Balança comercial do Brasil registra superávit de US$ 6,4 bilhões
Superávit em março de 2026 mostra queda em relação ao ano anterior

Em março de 2026, o Brasil alcançou um superávit de US$ 6,4 bilhões na balança comercial, embora esse valor represente uma diminuição de 17,2% em relação ao mesmo mês do ano anterior, conforme revelou um relatório da Federação da Agricultura e Pecuária do Estado de São Paulo.
Esse declínio no saldo comercial se deve, principalmente, ao aumento das importações, que subiram 20,1%, totalizando US$ 25,2 bilhões. Em contrapartida, as exportações também cresceram, porém em um ritmo mais modesto de 10%, somando US$ 31,6 bilhões.
✨ O agronegócio brasileiro se destacou, contribuindo com um superávit de US$ 13,5 bilhões, apesar de outros setores registrarem um déficit de US$ 7,1 bilhões.
As exportações do agronegócio totalizaram US$ 15,4 bilhões, apresentando uma leve diminuição de 0,7% em comparação ao mesmo mês de 2025. A soja em grão permanece como o principal produto exportado, com um crescimento de 4,3%.
Os segmentos de proteínas animais também mostraram desempenho positivo, especialmente a carne bovina in natura, que atingiu US$ 1,4 bilhão com um notável aumento de 29%, estabelecendo um novo recorde para março. As exportações de carne de frango e suína acompanharam essaTrend, com incrementos de 5,6% e 28,9%, respectivamente.

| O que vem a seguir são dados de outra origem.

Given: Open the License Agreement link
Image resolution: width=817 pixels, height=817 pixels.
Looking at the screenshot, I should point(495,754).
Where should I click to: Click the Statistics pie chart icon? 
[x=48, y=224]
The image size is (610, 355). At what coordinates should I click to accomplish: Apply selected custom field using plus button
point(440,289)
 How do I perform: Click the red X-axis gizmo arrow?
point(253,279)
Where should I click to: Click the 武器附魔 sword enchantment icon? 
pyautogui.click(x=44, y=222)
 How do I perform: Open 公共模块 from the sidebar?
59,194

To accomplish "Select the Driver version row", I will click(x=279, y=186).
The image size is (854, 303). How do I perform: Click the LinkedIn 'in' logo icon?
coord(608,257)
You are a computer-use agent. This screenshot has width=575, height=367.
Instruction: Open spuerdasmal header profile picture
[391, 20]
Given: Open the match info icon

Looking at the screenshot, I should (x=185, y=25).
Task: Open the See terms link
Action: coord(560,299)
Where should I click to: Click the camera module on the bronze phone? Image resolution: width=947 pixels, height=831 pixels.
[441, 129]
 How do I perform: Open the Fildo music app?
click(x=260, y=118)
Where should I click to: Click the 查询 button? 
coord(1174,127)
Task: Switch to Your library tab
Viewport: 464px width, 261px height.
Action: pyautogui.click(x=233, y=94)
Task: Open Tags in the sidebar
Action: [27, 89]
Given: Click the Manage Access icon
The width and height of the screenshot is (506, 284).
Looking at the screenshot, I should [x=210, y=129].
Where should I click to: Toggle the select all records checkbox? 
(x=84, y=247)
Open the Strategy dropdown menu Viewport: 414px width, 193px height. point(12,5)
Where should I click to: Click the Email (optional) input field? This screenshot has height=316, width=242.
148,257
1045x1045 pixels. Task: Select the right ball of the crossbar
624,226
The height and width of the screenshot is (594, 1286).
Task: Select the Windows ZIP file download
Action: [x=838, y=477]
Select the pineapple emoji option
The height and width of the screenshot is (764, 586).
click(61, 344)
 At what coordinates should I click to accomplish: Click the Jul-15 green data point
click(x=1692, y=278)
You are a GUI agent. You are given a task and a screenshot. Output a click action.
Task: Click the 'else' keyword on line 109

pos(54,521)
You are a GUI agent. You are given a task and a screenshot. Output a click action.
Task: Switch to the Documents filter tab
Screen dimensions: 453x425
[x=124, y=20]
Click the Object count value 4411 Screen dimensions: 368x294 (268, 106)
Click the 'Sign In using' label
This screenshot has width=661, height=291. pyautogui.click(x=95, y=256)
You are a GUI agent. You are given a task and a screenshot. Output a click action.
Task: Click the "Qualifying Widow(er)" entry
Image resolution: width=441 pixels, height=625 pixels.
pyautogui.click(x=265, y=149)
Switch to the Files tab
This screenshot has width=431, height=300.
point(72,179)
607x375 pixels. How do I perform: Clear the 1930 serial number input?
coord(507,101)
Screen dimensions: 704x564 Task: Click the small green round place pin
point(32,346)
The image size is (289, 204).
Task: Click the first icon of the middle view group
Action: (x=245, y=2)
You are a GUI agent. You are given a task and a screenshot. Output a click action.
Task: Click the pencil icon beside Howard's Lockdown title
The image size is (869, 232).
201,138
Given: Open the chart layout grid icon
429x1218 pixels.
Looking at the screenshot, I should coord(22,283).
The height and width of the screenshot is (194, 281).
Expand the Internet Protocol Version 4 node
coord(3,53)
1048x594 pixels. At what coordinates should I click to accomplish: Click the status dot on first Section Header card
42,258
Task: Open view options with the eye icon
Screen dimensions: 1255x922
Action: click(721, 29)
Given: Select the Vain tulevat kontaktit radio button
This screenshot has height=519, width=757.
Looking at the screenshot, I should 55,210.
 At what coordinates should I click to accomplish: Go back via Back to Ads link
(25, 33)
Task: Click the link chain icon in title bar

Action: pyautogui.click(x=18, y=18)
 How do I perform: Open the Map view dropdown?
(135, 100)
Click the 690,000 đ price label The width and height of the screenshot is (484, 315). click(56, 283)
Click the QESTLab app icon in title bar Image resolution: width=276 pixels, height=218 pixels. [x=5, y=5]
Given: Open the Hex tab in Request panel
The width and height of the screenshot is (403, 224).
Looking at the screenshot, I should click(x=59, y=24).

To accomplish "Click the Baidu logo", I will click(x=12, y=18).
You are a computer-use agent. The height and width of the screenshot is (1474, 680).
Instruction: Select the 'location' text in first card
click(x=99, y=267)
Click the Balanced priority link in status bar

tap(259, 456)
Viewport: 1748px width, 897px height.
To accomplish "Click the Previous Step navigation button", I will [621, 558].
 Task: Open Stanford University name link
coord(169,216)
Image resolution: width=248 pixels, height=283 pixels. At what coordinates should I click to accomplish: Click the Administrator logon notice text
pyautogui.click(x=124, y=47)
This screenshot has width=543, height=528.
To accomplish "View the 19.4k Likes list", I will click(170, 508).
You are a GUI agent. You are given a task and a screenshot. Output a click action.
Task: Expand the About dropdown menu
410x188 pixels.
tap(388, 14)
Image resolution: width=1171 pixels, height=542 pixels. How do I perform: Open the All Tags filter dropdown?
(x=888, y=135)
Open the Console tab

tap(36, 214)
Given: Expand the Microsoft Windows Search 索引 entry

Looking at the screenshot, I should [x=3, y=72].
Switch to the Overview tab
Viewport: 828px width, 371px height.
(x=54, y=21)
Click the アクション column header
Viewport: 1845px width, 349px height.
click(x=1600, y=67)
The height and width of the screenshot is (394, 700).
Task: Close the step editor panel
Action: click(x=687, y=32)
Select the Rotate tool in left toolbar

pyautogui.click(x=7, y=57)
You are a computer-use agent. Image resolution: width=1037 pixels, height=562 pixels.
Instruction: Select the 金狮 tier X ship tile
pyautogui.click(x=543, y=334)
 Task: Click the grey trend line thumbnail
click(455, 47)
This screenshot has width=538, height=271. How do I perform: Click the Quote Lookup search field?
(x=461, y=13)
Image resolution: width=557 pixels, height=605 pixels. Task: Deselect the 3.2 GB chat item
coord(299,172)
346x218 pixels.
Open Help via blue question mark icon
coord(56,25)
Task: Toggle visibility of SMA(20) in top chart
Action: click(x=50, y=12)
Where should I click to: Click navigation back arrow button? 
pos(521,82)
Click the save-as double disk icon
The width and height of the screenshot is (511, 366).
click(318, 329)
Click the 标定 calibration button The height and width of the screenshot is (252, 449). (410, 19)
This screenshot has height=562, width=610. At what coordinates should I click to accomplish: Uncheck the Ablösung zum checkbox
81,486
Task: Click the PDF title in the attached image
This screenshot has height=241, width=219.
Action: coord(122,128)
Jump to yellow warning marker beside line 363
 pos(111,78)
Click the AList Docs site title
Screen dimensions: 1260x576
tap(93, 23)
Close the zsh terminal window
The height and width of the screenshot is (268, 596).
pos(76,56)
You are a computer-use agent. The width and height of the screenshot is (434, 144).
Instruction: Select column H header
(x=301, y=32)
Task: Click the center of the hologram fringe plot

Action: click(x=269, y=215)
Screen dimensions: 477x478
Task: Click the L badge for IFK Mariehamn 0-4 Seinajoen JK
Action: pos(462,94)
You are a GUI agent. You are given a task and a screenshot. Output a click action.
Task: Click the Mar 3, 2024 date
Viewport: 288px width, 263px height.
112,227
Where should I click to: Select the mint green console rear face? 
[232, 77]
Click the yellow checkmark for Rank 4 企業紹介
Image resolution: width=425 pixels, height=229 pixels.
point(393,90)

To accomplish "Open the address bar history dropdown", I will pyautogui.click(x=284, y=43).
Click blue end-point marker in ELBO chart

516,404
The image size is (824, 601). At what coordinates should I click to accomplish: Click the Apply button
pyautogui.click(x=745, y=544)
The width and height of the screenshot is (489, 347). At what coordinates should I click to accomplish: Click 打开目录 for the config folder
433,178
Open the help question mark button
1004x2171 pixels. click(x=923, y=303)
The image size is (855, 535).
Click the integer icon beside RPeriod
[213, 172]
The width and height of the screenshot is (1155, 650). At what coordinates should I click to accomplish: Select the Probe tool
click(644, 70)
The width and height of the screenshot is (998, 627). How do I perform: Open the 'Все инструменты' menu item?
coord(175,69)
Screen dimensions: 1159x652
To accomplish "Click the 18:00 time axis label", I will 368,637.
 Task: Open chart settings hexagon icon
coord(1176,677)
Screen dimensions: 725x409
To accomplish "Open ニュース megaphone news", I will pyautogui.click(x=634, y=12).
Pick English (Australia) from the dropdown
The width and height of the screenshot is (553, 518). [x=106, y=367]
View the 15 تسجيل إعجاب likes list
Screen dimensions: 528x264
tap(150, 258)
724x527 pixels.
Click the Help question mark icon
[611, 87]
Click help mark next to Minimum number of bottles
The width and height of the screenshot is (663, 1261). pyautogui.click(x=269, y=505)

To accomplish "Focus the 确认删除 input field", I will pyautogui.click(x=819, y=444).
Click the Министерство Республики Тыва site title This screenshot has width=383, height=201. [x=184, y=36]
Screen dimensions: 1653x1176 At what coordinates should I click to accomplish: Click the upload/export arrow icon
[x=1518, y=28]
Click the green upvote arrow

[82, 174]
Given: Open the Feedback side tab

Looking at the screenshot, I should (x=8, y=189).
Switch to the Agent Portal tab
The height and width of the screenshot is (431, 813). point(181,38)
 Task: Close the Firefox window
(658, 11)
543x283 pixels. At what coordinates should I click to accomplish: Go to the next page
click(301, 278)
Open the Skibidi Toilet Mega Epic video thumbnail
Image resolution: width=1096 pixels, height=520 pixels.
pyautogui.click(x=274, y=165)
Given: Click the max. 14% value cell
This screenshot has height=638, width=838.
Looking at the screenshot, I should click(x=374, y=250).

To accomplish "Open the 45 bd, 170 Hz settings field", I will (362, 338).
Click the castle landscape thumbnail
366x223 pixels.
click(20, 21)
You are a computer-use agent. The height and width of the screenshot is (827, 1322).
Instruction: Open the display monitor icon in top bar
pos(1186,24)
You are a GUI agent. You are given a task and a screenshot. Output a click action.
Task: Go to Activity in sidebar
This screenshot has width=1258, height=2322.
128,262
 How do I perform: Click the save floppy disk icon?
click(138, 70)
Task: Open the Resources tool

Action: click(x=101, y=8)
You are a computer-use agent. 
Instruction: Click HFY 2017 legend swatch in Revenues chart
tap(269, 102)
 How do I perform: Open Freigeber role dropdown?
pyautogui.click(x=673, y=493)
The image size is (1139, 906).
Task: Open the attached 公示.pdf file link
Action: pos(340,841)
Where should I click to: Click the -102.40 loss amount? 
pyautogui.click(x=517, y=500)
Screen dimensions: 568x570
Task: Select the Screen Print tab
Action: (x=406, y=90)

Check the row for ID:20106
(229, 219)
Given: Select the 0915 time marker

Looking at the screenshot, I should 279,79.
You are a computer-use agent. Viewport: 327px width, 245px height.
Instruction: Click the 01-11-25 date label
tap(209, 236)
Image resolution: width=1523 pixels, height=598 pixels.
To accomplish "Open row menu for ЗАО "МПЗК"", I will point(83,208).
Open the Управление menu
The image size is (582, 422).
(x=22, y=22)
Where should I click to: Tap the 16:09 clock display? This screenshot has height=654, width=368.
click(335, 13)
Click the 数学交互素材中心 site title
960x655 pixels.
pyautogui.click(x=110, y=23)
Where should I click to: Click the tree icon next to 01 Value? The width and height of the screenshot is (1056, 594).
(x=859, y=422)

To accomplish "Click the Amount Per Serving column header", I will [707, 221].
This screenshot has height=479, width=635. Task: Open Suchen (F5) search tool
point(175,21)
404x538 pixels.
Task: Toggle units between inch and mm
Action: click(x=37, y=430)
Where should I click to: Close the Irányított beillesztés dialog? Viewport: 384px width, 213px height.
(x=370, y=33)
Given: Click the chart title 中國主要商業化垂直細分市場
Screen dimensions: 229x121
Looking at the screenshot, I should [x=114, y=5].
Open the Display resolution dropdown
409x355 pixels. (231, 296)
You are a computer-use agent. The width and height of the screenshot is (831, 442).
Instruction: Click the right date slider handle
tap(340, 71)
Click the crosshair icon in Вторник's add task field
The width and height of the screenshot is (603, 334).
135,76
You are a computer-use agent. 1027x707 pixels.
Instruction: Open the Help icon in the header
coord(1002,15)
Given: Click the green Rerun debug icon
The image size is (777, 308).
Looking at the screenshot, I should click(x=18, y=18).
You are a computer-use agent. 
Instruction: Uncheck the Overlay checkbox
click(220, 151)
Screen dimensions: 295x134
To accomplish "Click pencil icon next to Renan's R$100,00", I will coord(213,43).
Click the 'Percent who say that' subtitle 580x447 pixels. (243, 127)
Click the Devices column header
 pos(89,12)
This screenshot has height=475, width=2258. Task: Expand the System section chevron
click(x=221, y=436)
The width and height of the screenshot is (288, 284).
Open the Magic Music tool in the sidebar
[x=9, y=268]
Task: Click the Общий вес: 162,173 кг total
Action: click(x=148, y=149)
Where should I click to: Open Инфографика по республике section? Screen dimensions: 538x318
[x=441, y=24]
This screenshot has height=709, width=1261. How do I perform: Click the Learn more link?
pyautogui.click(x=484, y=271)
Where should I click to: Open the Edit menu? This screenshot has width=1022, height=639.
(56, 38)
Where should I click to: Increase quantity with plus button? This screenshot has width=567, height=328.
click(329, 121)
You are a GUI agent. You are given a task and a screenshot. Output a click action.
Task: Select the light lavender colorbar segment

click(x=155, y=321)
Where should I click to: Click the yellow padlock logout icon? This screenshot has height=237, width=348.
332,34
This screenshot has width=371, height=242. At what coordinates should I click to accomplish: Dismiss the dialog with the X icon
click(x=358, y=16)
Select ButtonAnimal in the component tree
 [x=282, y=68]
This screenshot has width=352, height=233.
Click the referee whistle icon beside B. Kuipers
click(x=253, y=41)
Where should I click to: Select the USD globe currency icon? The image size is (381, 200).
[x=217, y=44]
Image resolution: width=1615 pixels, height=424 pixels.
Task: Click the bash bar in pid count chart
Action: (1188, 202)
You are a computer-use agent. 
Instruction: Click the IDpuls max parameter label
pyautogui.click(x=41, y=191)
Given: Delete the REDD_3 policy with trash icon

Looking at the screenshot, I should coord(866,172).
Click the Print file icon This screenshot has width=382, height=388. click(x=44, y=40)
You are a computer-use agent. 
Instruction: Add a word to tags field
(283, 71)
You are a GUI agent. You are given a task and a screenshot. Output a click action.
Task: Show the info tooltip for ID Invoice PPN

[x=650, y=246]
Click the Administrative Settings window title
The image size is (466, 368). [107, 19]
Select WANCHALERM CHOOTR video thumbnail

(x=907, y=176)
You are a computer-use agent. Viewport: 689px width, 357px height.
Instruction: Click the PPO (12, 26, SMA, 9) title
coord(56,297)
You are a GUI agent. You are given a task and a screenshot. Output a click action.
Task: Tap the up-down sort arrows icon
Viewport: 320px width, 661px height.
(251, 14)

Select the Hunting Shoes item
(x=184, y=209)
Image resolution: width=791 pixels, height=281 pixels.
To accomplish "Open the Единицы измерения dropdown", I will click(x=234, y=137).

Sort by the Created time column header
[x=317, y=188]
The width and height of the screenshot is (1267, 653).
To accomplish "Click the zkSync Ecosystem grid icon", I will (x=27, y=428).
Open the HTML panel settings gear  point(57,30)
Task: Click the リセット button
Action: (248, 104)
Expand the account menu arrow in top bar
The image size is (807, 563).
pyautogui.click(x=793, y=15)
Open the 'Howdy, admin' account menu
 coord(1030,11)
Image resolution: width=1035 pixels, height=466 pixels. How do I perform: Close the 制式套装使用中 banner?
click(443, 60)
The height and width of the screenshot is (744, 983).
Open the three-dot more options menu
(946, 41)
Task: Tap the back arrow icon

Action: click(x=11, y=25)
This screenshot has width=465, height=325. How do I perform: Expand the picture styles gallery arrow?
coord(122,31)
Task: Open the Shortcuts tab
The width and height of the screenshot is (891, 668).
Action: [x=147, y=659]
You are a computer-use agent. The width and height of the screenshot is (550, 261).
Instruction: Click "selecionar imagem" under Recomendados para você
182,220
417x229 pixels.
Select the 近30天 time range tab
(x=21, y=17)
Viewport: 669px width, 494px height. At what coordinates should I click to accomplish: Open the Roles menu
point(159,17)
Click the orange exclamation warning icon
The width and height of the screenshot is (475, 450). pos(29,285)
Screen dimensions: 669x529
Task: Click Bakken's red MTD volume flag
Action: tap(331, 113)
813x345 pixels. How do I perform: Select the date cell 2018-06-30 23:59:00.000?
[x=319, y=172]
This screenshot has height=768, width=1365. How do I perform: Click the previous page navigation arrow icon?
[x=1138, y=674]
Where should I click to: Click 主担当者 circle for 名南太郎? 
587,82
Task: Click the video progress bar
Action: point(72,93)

Nas importações, o Brasil registrou US$ 1,9 bilhão em produtos do agronegócio, refletindo um aumento de 11,3% em relação ao ano anterior, com destaque para o álcool etílico e a soja em grãos.
Situação no Estado de São Paulo
No âmbito estadual, São Paulo reportou um déficit na balança comercial de US$ 1,8 bilhão em março, número superior ao registrado no mesmo período de 2025. Esse resultado é consequência do aumento de 30,2% nas importações, que chegaram a US$ 8,0 bilhões, diante de um crescimento de apenas 7,2% nas exportações, que somaram US$ 6,2 bilhões.
O agronegócio paulista obteve um superávit de US$ 1,6 bilhão, com exportações totalizando US$ 2,2 bilhões, refletindo uma queda de 11,8% em relação ao ano anterior. Os produtos que mais contribuíram para essa queda foram os do complexo sucroenergético e o suco de laranja.
Apesar dessas quedas, houve crescimento nas exportações de carnes in natura, tanto bovina quanto de frango, além de algodão. As importações do agronegócio em São Paulo aumentaram 21,3% na comparação interanual, alcançando US$ 573,1 milhões em março, com destaque para a entrada de pescados, especialmente o salmão.
No total do primeiro trimestre de 2026, o agronegócio paulista exportou US$ 6,0 bilhões e importou US$ 1,5 bilhão, resultando em um superávit de US$ 4,5 bilhões, o que corresponde a 13,5% do saldo positivo nacional deste setor.